RokeJulianLockhart commented 2 months ago

https://github.com/johannesjo/super-productivity/issues/2657#issuecomment-2311774480

@johannesjo, I merely want to ensure that relationships are preserved. Whether they're indicated in a purely hierarchical tree like this issue proposes, or something more versatile like https://github.com/tasks/tasks/issues/1868#issue-1222154156, is inconsequential as long as the original task data is preserved, and I can still see the relationships somehow.

Korne127 commented 1 month ago

though I think productivity wise it might not be a good idea to nest your tasks this way

@johannesjo I currently use TickTick (which supports nesting tasks up to five levels) and for me, keeping track of all my To-Dos and managing them would be impossible without this. (I'd just have a huge pile of todos and get lost in it while a tree structure allows me to save relations.) I think this is just something personal: There may be people for which this doesn't work, but I'm sure that there are also many people which need this to be productive.

But I can imagine that there are (both frontend and backend-wise) some challenges to do this. I think TickTick actually does this pretty decently, especially frontend-wise. It shows how you can make a good system to Drag tasks around, etc. while still having more complex task hierarchies. About the space problem: I think it's actually pretty rare that you have a task with more than 5 levels open. A solution that's pretty easy to implement and works pretty well would be that starting at a specific amount of levels that are open, a horizontal scroll bar is introduced for the respective top level task, so that you can scroll to the right for the nested subtasks. This would provide a good solution to the (very rare) edge case of having many tasks open without creating any disadvantage for the average usage.

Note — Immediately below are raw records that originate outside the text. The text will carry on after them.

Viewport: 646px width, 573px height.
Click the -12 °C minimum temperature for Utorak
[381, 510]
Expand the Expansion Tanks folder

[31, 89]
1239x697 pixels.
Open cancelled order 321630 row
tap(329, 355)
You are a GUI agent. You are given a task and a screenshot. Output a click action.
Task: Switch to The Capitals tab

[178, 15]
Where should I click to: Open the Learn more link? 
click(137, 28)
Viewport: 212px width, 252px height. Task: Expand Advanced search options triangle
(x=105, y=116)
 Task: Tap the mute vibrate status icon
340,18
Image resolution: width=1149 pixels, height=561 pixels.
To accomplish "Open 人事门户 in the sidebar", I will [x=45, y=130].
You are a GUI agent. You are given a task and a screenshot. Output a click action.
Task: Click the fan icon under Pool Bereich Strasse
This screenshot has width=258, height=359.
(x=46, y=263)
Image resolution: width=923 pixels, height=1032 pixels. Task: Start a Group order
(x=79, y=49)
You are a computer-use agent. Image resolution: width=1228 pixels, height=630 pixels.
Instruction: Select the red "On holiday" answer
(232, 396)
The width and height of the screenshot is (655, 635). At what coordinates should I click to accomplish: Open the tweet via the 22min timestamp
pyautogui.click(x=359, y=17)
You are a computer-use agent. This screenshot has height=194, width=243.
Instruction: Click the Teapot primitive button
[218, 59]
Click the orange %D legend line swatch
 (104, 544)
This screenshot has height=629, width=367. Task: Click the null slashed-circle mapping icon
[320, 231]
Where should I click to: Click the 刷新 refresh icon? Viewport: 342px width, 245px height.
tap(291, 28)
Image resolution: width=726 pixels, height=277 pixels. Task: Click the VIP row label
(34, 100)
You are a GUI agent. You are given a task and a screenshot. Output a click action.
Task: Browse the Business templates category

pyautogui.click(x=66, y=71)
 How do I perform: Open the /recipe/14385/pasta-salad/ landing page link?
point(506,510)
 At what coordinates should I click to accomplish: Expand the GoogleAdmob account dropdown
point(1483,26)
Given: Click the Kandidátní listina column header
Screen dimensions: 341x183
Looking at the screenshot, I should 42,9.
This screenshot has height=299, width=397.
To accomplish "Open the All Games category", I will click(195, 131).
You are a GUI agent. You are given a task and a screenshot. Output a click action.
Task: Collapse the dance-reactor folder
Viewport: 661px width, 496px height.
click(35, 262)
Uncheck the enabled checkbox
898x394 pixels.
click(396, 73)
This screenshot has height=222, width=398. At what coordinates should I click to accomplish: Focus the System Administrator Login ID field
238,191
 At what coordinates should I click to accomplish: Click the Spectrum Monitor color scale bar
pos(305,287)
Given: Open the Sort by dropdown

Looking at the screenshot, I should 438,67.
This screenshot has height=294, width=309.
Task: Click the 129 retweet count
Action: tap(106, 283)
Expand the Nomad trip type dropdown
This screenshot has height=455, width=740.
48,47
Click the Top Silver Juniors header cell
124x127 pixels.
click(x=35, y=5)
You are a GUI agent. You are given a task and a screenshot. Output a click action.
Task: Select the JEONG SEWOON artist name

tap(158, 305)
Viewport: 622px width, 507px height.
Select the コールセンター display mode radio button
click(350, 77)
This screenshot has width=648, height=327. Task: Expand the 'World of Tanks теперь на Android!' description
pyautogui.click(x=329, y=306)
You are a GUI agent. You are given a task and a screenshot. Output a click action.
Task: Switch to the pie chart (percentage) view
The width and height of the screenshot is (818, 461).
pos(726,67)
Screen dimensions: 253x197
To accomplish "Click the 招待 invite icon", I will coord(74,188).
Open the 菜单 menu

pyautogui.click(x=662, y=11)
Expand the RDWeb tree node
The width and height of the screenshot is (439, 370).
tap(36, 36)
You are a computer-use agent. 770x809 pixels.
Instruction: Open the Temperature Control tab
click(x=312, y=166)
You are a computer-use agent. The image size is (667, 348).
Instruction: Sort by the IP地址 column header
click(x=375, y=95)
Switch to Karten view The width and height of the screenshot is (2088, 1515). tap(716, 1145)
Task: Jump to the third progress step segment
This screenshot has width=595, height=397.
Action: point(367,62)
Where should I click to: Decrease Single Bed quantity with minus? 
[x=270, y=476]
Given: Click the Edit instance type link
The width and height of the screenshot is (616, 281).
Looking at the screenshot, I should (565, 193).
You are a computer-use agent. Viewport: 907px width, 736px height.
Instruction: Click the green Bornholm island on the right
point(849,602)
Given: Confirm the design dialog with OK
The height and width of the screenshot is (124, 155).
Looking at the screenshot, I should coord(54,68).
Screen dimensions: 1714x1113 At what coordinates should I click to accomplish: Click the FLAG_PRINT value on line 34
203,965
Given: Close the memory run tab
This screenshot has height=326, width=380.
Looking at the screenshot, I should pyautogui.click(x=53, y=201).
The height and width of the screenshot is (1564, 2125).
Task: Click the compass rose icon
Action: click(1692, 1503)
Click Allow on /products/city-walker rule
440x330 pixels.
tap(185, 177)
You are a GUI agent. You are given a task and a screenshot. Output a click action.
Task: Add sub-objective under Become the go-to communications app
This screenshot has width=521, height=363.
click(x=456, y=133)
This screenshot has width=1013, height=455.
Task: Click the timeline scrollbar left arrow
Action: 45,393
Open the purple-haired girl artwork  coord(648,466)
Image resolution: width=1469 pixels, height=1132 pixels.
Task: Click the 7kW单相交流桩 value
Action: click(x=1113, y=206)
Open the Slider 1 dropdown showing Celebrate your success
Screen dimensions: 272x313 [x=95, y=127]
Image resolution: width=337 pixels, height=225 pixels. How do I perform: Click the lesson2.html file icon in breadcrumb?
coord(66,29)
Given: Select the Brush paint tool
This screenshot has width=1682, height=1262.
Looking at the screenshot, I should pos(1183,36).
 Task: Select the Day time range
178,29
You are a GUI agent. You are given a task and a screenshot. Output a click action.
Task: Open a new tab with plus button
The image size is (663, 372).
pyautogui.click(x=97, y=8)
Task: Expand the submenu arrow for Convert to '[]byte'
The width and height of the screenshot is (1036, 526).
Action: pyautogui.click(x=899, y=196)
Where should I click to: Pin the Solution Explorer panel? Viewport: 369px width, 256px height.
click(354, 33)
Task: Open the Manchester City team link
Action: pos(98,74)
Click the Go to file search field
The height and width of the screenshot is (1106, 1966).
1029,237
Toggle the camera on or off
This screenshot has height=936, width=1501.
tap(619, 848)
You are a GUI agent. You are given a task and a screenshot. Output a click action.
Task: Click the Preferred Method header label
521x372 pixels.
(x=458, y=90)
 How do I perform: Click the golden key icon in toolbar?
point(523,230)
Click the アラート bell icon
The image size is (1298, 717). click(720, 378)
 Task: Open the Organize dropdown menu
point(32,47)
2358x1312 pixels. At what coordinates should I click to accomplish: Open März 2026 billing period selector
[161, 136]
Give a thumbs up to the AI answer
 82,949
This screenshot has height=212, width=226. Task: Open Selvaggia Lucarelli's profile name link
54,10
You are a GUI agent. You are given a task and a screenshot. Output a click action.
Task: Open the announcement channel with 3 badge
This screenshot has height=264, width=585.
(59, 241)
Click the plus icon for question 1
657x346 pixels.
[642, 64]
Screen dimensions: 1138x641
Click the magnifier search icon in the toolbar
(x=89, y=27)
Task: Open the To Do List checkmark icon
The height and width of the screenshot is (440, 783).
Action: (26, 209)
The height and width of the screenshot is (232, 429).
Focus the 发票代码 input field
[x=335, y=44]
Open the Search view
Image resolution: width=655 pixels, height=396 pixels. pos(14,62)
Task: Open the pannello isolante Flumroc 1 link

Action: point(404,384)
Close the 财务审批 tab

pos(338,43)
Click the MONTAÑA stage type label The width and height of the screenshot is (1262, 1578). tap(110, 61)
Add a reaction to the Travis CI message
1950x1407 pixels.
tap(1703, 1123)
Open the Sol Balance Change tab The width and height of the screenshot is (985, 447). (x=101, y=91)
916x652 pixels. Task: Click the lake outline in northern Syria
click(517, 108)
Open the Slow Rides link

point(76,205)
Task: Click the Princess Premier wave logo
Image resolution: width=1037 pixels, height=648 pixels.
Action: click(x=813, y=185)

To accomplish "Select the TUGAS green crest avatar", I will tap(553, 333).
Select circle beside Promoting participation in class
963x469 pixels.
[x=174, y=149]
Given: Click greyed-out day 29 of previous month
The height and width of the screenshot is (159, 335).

The one thing that would be important imo when introducing a task hierarchy would be an option to enable / disable task breakup (meaning that when disabled, you see the task hierarchies, but when enabled, you see all sub-tasks as (closed) top-level-tasks as well). This is necessary if you add due dates to subtasks and want to sort all tasks by their due dates (which is a pretty common behaviour).

dwiehoff commented 1 month ago

@Korne127 Are you saying that the many sub-levels help you to organize and structure your tasks? Would you have a more extensive example of what this would look like in practice? Maybe there are alternative ways to achieve the same result.

BeatLink commented 1 month ago

A lot of productivity tools recommend breaking large projects down into more tangible actions. nested tasks are vital to this. Without nesting, your tasks may have a big picture overview but be vague and unactionable and lacking details. Or your tasks may be specific and actionable but lacking the context of the big picture

Say for example you have a task to tidy your apartment. With a nested structure it would look like this

And each of those 4 levels would have other sibling tasks.

If you only tracked the 4th level detailed tasks, your workday would become chaotic and disorganized, jumping from specific task to specific task while not having a clear picture in mind as to what each task is leading up to and when a project can be actually considered done.

If you only tracked the top level tasks, your workday would still be chaotic. You would know what to do in the large scheme of things but not the specific actions to get to those goals. And even if you did know the specific actions, you would have to think and decide what those actions are every time you start and stop working on that project.